Philip Morris-inspired legislation could resurface in veto session

Bethany Krajelis Jun. 8, 2012, 9:17am


Although it failed to survive the spring legislative session, a bill that would cap appeals bonds in civil litigation could get revived in the General Assembly's fall veto session.

Senate Bill 1355 passed the House on May 25 with a vote of 70-4 with one lawmaker voting present, but didn't make it to a vote in the Senate before the legislature adjourned late last month.

Rep. Dwight Kay, R-Glen Carbon, said the bill he co-sponsored remains a priority and hopes the Senate will support it during veto session, which is scheduled to begin Nov. 27.

Opposed by the state's trial lawyer group, House Amendment 3 to SB1355 would create a $250 million cap on the amount of money defendants in civil litigation have to post as bond in order to appeal a ruling.

While much of the House debate on the measure focused on the Madison County case of Price v. Philip Morris, Kay said the primary motivation behind the bill stems from a desire to create fairness in the court system.

"Because there is no cap in Illinois, many defendants feel intimidated knowing that indeed the sky is the limit when it comes to an appeal bond," Kay said.

"We want to make sure we give justice to everyone. If we impose large bonds on defendants then we are sending the signal to defendants that you really don't want to do this or shouldn't because it's so much money."
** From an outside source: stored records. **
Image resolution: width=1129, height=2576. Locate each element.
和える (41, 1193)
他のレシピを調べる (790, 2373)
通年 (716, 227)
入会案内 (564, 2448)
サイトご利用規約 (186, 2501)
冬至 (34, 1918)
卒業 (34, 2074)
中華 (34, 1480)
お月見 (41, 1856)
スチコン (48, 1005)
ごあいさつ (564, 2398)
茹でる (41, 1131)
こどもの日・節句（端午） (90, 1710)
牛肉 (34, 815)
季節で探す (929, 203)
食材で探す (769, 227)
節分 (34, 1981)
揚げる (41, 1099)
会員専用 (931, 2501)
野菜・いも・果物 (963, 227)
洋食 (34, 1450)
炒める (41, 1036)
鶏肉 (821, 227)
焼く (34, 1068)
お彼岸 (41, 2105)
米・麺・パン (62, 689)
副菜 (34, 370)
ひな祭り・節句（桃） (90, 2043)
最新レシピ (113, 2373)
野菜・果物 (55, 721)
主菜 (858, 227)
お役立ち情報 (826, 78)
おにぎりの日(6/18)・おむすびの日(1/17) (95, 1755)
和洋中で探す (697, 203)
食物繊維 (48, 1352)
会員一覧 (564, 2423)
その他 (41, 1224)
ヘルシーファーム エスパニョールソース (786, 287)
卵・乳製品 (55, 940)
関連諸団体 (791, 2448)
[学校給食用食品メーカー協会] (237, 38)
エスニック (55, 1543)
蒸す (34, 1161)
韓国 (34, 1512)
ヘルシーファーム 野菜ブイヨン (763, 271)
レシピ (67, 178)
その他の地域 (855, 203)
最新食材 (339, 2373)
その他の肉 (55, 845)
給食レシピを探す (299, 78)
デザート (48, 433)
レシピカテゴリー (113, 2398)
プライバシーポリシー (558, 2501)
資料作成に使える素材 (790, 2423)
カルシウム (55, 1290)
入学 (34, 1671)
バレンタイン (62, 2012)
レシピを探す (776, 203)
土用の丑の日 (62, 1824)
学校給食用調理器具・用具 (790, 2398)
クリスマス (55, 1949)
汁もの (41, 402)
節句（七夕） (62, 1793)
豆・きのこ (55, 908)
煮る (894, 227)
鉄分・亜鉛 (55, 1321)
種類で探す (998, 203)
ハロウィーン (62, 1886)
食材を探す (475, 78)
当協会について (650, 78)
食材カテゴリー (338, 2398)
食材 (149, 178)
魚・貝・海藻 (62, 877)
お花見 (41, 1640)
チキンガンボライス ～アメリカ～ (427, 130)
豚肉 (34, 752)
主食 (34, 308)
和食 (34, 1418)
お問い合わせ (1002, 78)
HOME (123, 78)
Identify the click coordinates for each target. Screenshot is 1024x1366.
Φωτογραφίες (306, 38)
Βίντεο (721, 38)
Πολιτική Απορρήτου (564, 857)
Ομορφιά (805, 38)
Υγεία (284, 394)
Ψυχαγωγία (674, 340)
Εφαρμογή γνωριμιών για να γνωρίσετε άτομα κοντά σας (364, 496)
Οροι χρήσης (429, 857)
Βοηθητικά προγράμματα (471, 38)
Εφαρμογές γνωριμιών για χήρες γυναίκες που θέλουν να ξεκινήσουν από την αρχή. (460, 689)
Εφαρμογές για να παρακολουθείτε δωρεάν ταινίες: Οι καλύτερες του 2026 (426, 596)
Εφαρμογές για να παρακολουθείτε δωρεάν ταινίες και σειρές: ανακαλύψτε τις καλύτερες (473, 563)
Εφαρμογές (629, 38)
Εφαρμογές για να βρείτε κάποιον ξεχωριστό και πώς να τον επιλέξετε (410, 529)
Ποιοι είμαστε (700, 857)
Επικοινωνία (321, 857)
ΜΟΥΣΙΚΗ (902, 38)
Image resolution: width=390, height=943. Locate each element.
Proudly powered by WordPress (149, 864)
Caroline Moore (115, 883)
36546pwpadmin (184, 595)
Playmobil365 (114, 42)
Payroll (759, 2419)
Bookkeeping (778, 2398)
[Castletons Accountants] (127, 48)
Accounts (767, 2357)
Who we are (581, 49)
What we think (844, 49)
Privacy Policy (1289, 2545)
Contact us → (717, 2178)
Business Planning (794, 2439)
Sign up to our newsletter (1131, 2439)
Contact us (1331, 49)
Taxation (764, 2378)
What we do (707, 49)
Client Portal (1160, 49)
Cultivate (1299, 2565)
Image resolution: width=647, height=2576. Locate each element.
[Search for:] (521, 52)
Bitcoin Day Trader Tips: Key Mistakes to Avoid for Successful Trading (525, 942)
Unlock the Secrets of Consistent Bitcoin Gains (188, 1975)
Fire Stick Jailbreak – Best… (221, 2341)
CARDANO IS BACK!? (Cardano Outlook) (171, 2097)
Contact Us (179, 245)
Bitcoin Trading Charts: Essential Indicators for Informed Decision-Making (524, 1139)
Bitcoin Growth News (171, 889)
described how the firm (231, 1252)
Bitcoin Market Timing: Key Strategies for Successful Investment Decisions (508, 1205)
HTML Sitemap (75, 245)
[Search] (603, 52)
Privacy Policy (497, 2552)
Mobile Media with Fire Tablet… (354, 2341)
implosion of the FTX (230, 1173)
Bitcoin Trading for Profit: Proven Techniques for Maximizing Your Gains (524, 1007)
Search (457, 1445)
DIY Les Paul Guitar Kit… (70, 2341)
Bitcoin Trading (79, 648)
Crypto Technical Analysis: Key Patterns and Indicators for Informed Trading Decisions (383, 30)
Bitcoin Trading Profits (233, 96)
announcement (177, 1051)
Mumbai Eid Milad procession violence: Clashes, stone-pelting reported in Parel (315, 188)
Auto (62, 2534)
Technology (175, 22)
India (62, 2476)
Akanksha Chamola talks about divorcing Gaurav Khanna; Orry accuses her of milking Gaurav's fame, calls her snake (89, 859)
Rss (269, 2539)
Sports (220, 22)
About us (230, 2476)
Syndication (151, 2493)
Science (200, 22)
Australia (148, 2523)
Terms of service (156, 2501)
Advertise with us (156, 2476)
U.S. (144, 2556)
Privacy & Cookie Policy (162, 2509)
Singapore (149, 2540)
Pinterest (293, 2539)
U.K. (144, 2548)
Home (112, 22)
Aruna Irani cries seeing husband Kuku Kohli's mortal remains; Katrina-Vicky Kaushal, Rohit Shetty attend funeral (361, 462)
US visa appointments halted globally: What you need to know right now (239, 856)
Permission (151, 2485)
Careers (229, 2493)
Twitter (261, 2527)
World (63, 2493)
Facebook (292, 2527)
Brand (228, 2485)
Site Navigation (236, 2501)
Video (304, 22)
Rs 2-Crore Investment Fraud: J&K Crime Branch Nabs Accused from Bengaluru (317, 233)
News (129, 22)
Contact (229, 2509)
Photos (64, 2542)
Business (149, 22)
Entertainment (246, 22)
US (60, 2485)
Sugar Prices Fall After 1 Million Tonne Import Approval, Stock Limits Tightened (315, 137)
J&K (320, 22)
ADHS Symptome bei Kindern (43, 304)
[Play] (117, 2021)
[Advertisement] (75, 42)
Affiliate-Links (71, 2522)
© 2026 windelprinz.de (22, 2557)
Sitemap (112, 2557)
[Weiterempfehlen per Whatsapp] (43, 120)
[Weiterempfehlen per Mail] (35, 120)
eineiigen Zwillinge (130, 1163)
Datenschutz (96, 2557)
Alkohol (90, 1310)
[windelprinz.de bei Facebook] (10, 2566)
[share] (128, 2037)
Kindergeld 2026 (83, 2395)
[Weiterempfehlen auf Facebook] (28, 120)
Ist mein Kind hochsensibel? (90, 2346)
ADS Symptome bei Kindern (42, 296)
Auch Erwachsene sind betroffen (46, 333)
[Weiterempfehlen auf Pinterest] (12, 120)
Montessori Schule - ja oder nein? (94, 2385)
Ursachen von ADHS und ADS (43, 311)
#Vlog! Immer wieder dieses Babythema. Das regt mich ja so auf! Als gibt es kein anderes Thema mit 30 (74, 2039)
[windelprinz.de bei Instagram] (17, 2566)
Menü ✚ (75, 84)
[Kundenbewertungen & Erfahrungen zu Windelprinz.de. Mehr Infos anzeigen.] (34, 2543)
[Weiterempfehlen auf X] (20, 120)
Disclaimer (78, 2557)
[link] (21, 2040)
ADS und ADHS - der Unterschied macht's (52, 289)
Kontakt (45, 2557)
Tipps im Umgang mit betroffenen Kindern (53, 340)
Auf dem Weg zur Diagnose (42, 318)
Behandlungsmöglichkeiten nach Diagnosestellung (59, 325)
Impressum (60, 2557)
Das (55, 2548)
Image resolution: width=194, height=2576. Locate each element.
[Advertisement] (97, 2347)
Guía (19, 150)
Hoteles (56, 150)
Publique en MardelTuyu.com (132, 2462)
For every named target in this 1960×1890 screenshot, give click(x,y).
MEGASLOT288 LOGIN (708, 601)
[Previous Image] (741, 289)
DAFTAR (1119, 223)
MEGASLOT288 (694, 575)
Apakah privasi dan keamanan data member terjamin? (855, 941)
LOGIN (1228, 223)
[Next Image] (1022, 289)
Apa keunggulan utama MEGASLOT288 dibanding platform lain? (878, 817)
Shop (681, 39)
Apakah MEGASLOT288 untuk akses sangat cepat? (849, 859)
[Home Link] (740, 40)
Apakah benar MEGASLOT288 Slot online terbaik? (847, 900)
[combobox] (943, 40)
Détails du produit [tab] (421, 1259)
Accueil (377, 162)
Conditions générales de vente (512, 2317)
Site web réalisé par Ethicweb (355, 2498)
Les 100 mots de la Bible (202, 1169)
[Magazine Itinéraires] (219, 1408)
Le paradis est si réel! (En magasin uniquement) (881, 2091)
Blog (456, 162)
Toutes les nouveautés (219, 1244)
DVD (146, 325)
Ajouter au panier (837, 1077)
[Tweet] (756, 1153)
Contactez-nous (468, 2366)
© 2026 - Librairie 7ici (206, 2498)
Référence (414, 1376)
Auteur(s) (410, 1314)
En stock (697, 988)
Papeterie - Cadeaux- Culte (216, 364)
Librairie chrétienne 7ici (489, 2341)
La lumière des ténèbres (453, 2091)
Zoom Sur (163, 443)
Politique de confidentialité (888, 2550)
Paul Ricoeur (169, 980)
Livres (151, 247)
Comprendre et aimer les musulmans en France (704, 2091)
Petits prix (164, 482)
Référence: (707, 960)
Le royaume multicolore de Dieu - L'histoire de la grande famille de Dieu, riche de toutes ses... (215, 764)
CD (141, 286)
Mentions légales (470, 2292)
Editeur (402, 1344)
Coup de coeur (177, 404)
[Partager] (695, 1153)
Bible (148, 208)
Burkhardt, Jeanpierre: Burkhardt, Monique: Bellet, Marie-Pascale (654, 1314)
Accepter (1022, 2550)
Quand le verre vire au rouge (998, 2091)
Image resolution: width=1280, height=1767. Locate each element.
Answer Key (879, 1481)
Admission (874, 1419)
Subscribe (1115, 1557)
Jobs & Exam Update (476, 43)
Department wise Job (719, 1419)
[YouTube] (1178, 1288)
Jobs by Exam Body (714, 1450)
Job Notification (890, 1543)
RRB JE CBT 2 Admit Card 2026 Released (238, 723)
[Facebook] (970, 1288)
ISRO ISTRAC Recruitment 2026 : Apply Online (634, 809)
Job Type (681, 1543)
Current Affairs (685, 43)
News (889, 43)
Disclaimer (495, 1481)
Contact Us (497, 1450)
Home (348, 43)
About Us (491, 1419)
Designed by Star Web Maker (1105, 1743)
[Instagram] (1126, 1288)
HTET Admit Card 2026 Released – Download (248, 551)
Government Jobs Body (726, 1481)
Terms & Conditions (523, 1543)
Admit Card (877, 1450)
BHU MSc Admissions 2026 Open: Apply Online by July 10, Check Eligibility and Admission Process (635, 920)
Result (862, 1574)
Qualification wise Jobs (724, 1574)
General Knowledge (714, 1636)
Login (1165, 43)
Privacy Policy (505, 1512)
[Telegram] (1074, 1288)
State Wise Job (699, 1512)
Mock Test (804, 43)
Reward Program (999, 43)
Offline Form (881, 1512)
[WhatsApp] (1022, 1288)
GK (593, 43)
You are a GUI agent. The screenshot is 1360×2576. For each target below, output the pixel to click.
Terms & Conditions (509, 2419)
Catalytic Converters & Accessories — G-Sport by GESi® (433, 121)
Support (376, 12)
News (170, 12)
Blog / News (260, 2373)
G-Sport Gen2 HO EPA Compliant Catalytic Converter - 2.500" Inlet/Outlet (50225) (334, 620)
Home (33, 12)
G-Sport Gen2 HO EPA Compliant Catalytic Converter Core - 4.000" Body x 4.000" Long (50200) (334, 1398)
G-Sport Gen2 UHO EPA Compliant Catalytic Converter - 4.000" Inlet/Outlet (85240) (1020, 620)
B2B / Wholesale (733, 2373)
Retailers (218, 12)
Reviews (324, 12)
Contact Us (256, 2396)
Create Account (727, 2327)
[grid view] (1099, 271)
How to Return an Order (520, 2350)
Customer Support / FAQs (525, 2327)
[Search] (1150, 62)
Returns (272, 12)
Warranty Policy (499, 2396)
In 2003, then-Circuit Judge Nicholas Byron imposed a $10.1 billion verdict against Philip Morris, ruling that consumers were defrauded when the cigarette manufacturer used the terms "light" and "lowered tar and nicotine" in its advertising. Byron set a $12 million bond for the company to appeal the class-action lawsuit, but later reduced it to about $6 million after Philip Morris claimed the original bond amount could force it into bankruptcy.

Chicago attorney Jerry Latherow, who served as president of the Illinois Trial Lawyers Association this past year, said his group opposes the now-dead bill because among other reasons, it singles out tobacco companies. As written, the measure would apply to civil litigation involving signatories to the master settlement agreement in the Philip Morris case.

"Of all of the people and institutions who need a break and maybe deserve one, tobacco companies are not one of them. I see no reason why they, of all institutions, should get special treatment," he said.

"Their right to appeal is just like everybody else's. The bond is based on the amount of judgment and they should abide by that."

James R. Covington III, director of legislative affairs for the Illinois State Bar Association, said his group also opposes the measure.

"We don't have an opinion on the merits of what this bond should be," he said. "Our objection was Supreme Court Rule 305 seems to vest exclusive jurisdiction in the Supreme Court on this issue."

Rather than propose legislation, Covington said proponents of the measure should petition the state high court to amend Rule 305, which governs stay of judgments pending appeal. He said the court amended this rule shortly after the Philip Morris case.

The court in 2004 changed the rule to give judges discretion to set a bond lower the judgment amount. Citing Price v. Philip Morris, the commentary to the rule amendment noted that "in limited instances, the appeal bond requirement may be so onerous that it creates a barrier to appeal, forcing a party to settle a case or declare bankruptcy."

Putting the Philip Morris case aside, Kay said he believes legislation like SB 1355 needs to be approved in order to create a level playing field for businesses.

He said 44 other states impose caps on appeal bonds at amounts less than the $250 million cap proposed in Illinois.

Kay said Kansas and Michigan have a $25 million limit on appeals bonds while Missouri has a $50 million cap and Wisconsin's is set at $100 million.

"You look at our neighboring states and they all get it. Why is it we don't?" he said.

"I think ultimately if we want to have a reputation of being fair and balanced when it comes to how we handle appeals bonds in the state, this is something that has to pass and become law."